On Wednesday, Governor Brad Little’s office issued a triumphant press release, boasting about an additional $100 million in property tax relief that will be coming to homeowners due to a larger than expected year-end state budget surplus.
The release states, “Throughout the legislative session, Governor Little and the Legislature worked closely together to arrive at a property tax cut solution with enduring relief for Idahoans.”
While technically true, this leaves out the important detail that Gov. Little vetoed H292, the property tax relief bill, and it was only enacted because the House and the Senate overrode his veto — the first time that has happened in more than 15 years.
The governor justified his veto in a harsh message on March 27, stating that the bill was “a hodgepodge of policy items intermingled with property tax relief.” While the governor was not altogether wrong about this fact, the same can easily be said about House Bill 1 from the 2022 Extraordinary Session, which combined tax cuts with education funding. The governor also complained that H292 eliminated the March school levy election date, which is used by the education establishment to push tax increases due to low turnout. This is a surprising objection, given that House Bill 1 added $330 million to the public school income fund.
Working with Senate allies, the governor hoped to kill H292 and replace it with an amended version of H198, a simple bill sponsored by Rep. David Cannon to reduce the amount of interest the tax commission could collect related to deficiencies. The amendments to H198 completely changed the bill and ensured that the education establishment was satiated by retaining the March election date. While the amended bill passed the Senate, the House killed the amendments after a clear and impassioned speech by Cannon stating that these were hostile amendments. Following the rejection of the amendments, Speaker Mike Moyle rallied his caucus to override the governor’s veto of H292, the original bill, with the support of 83% of the members. Following the strong House override, the Senate then took up the vote with 80% of members voting to override the veto.

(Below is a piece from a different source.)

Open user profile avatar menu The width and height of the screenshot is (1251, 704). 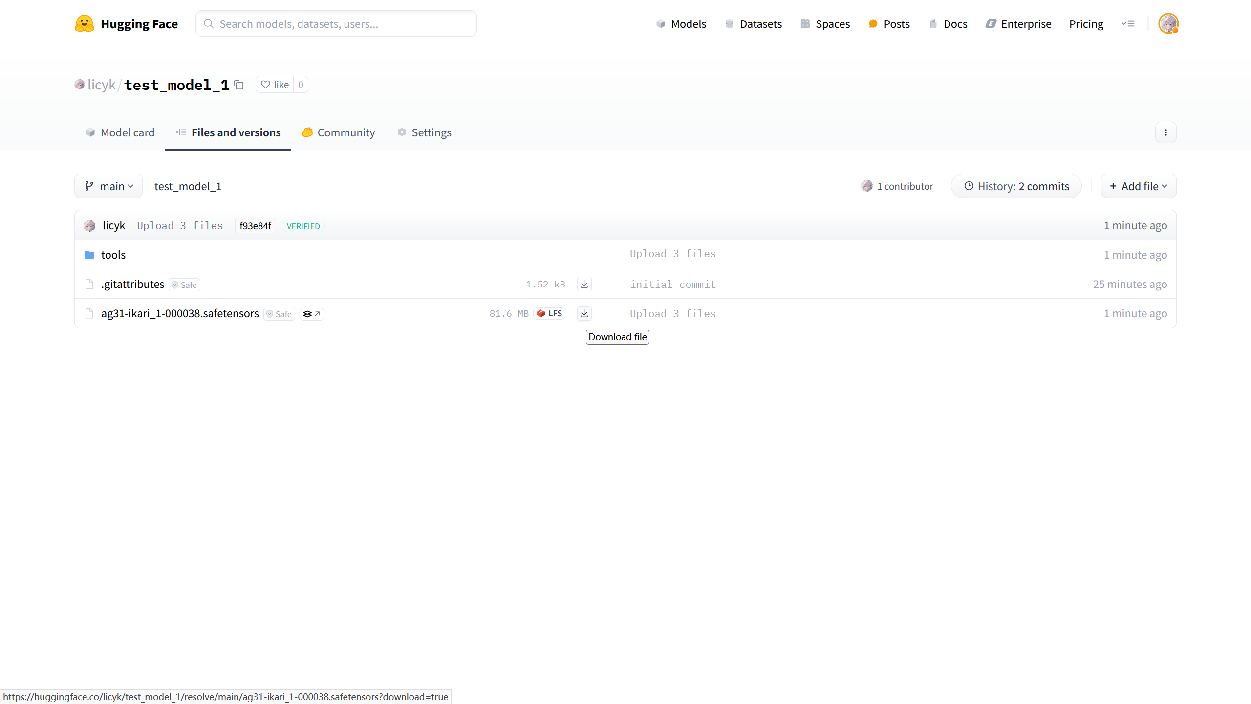point(1168,23)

Were there legitimate concerns that H292 would impact transportation funds as mentioned in the governor’s veto message? Perhaps there were, but those were addressed in a trailer bill, HB376. The governor could easily have suggested a trailer bill before vetoing H292 and attempting to add back the March election date via an amendment to H198. It is certainly not unprecedented — the governor used the trailer bill concept to rescue his Idaho Launch Grant policy this very session.
We bring all of this up to set the record straight: the governor’s support of H292 was nothing more than a battlefield conversion, and we primarily have House leadership to thank for property tax relief this year. This is to say nothing of the fact that the governor’s budget increased spending this year by an order of magnitude more than the tax relief he claims credit for returning.